This Beef and Chinese Broccoli is a really nice variation to the common beef and broccoli especially if you love green leafy vegetables.
- 500g beef tenderloin, cut in thin strips
- 1 bunch Kai-lan
- 3 tbsp oyster sauce
- 2 tbsp soy sauce
- 1/4 cup + 2 tbsp Chinese wine
- 1 tsp cornstarch
- 2 tsp tapioca starch
- 4 cloves garlic, minced
- 1 pc shallot, thinly sliced
- freshly ground black pepper
- 1/2 tsp baking soda
- 1/4 cup water
- peanut oil
- sesame oil
- In a pot boil water with oil and pinch of salt.

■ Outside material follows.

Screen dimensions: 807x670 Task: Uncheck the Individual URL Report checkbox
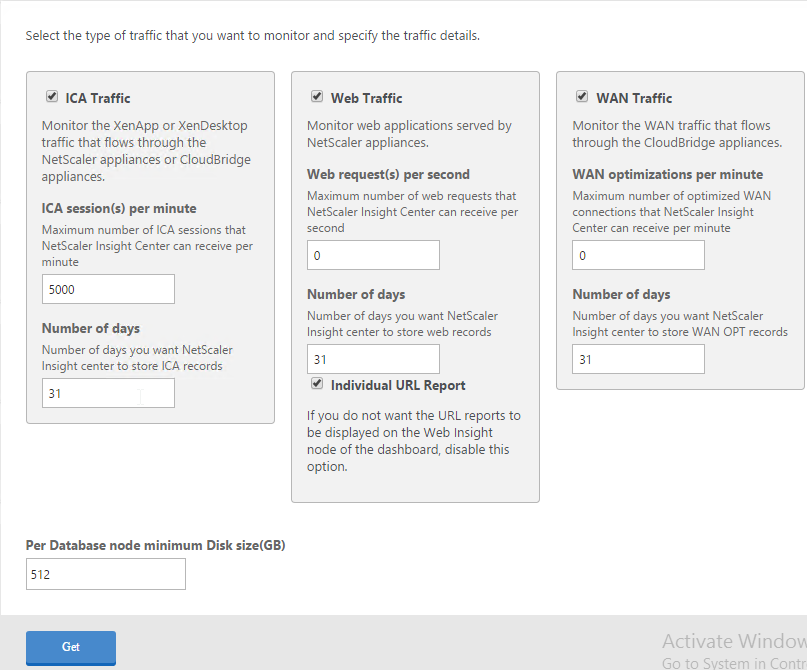coord(317,383)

- Once boiling add kai-lan quickly cook for 60-90 seconds. Drain, rinse with cold running water then set aside.
- Mix beef with cornstarch, 2 tbsp Chinese wine, salt and baking soda. Set aside.
- Heat up the wok in high heat add oil and sauté garlic and shallots.
- Add the beef and quickly stir fry, still in high heat.
- Mix together water, tapioca starch, oyster sauce, soy sauce and Chinese wine. Pour mixture into the wok and bring to a boil
- Add kai-lan, then mix to evenly distribute sauce then turn heat off. Serve.